• What you will do: Return, from the listing that follows, each line containing the word "agent".

• Dataset entries:
++++++++
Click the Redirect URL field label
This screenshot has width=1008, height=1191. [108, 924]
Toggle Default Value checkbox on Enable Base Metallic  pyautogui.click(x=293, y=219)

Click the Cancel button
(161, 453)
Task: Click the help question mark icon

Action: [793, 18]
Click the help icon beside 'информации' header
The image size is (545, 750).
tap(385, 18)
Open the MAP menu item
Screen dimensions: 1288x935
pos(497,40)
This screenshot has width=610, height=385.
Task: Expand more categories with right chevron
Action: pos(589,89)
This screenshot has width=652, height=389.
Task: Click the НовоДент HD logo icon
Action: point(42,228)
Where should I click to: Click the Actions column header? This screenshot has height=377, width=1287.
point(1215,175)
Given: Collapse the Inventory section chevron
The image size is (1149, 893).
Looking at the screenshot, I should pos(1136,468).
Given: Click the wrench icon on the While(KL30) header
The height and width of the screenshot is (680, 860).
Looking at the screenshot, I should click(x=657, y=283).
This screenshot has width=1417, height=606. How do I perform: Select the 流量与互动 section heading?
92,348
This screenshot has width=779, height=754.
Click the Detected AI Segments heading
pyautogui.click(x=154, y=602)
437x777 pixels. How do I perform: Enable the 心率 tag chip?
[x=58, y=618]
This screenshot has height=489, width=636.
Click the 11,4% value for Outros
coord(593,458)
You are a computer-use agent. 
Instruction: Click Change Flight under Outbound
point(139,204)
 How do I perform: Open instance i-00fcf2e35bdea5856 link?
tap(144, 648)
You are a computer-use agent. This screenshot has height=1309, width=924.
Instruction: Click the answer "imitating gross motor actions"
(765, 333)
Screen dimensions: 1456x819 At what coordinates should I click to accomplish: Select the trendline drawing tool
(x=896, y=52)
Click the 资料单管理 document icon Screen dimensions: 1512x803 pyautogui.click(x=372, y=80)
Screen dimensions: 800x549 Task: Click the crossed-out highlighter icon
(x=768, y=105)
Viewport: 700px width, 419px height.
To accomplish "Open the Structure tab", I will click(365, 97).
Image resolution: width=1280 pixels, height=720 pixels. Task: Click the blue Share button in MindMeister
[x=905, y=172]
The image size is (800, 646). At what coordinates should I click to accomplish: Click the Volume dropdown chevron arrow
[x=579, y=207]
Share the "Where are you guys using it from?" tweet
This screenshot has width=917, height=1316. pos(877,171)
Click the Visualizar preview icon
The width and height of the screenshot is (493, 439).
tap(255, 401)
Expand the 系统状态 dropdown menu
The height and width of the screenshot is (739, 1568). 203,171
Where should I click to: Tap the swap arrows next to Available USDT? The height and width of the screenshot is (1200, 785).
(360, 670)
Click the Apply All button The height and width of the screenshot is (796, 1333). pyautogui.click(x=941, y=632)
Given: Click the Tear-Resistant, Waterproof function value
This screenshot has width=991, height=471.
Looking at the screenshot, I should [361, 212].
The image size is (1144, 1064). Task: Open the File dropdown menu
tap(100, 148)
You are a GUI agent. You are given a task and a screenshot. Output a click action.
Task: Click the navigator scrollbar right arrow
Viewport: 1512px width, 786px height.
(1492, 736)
++++++++
• Written solution:
You are a computer-use agent. 
You are a computer-use agent. This screenshot has height=1309, width=924.
You are a GUI agent. You are given a task and a screenshot. Output a click action.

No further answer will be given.